Les déclarations les plus abstraites et générales sur l’éthique dans la littérature sociologique reflètent un large accord sur les valeurs que l’enquête sociale devrait servir. Bellah (1983) écrit que l’éthique constitue un sujet important, bien que typiquement implicite, dans la pensée des fondateurs de la sociologie (comme Durkheim et Weber) et des principaux praticiens modernes (comme Shils et Janowitz). Même s’ils s’efforçaient consciemment de distinguer leur discipline émergente comme une science exempte de valeurs et de moralisation, les premiers sociologues semblaient avoir une orientation éthique distincte.
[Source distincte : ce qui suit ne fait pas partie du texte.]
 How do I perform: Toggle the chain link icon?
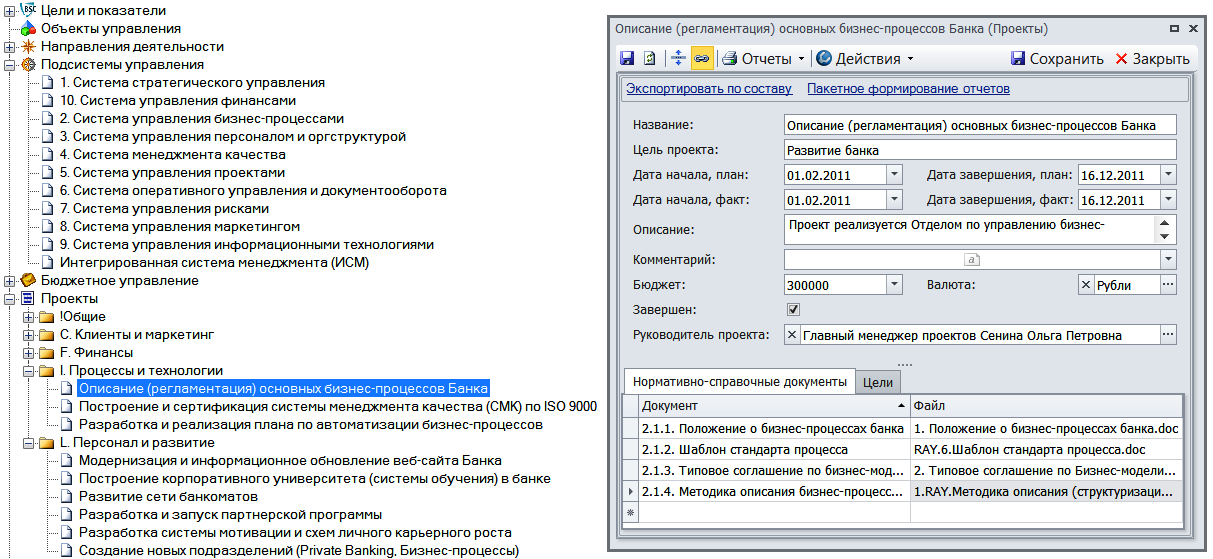click(x=701, y=58)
Les fondateurs de la discipline ont sous-entendu et parfois affirmé que la sociologie impliquait nécessairement des fins éthiques, telles que l’identification d’un consensus social émergent ou le développement de directives pour évaluer le bien social. Les sociologues modernes ont mis l’accent sur l’amélioration de la compréhension que la société a d’elle-même comme principal objectif éthique de la discipline, par opposition à la détermination d’une direction spécifique ou au développement d’une technologie pour le changement social. Au sens le plus large, les sociologues contemporains semblent considérer l’éveil de la conscience comme une activité essentiellement éthique et l’ingénierie sociale par des intérêts privés ou de clocher comme une activité éthiquement très répréhensible. Dans la phraséologie d’Edward Shils, cela signifie contribuer à « l’auto-compréhension de la société plutôt qu’à son amélioration manipulée » (Shils 1980, p. 76).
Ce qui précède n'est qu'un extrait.